From the beginning, chloramine-incuced hemolytic anemia was suggested by outbreak of hemolysis, methemoglobinemia and Heinz bodies on blood film in our patients. Diagnosis was made by high concentrations of chloramine in the treated water. Most of our patients showed positive Heinz body and ascorbate-cyanide test. Nitrates and copper can also induce hemolytic amemia7,8), but concentrations of nitrates and copper in the treated water in our center were within the standards for hemodialysis.
Chloramines represent a hazard in many dialysis centers since the reverse osmosis method of water purification does not remove these compounds. These compounds can be removed from water by adequate carbon filtration, but the disadvantage of expense and the danger of bacterial growth hide behind this method. Boiling and vacuum treatment are all effective but unacceptable in practice12). The control measures of chloramine-induced hemolysis in previous epidemics were by adding ascorbic acid to the bath (2g/120L of dialysate) in Minnesota12) and by fitting all dialysis machines with individual carbon filters in Sydney11). We reinforced the water treatment system by changing the charcoal column, setting up the carbon filter at individual dialysis machines and adding ascorbic acid to the tank water, but the episodes of hemolysis were not reduced. The unresponsiveness to the above mentioned procedures in our epidemic may be related to the enormous amount of chloramine in water. In fact, our bedside carbon filters could not effectively remove the residual chlorine in water. Recently, Cohen et al experienced the same situation as ours in S. Africa13). They also tried to neutralize the high chloramien in water with ascorbic acid and inserted charcoal filters ahead of the reverse osmosis system, but both methods were unsuccessful as in our case. They had to decrease chlorination of the municipal water to control the hemolysis.
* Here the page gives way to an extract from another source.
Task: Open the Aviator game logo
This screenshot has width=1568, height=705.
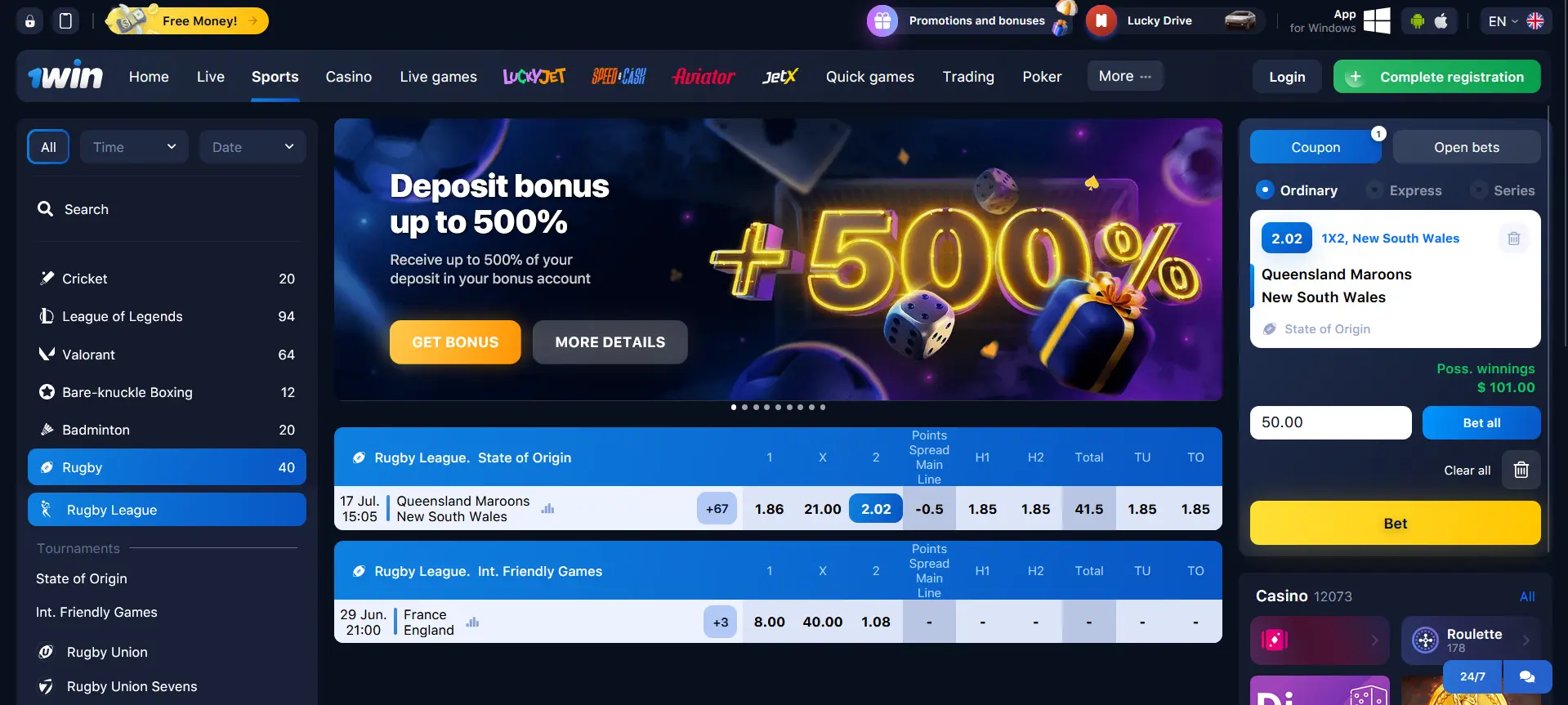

Chloramines are preferred to chlorine in some western countries, as they have more stable chemical structure and do not evaporate as readily as chlorine. Chlorine is used as bactericidal agents in urban water supplies in Korea. However, residual chlorine can combine with ammonia in water, contaminated by raw sewage, and produce oxidant compounds, chloramine. Especially, in dry and winter seasons, the concentration of ammonia in water increases and the evaporation of residual chlorine decreases. Therefore, the hazard of chloramine increases in dry and winter seasons.
In conclusion, chloramine is one of the major contaminants causing dialysis-induced hemolytic anemia and regular determinations are necessary, especially during winter and dry seasons.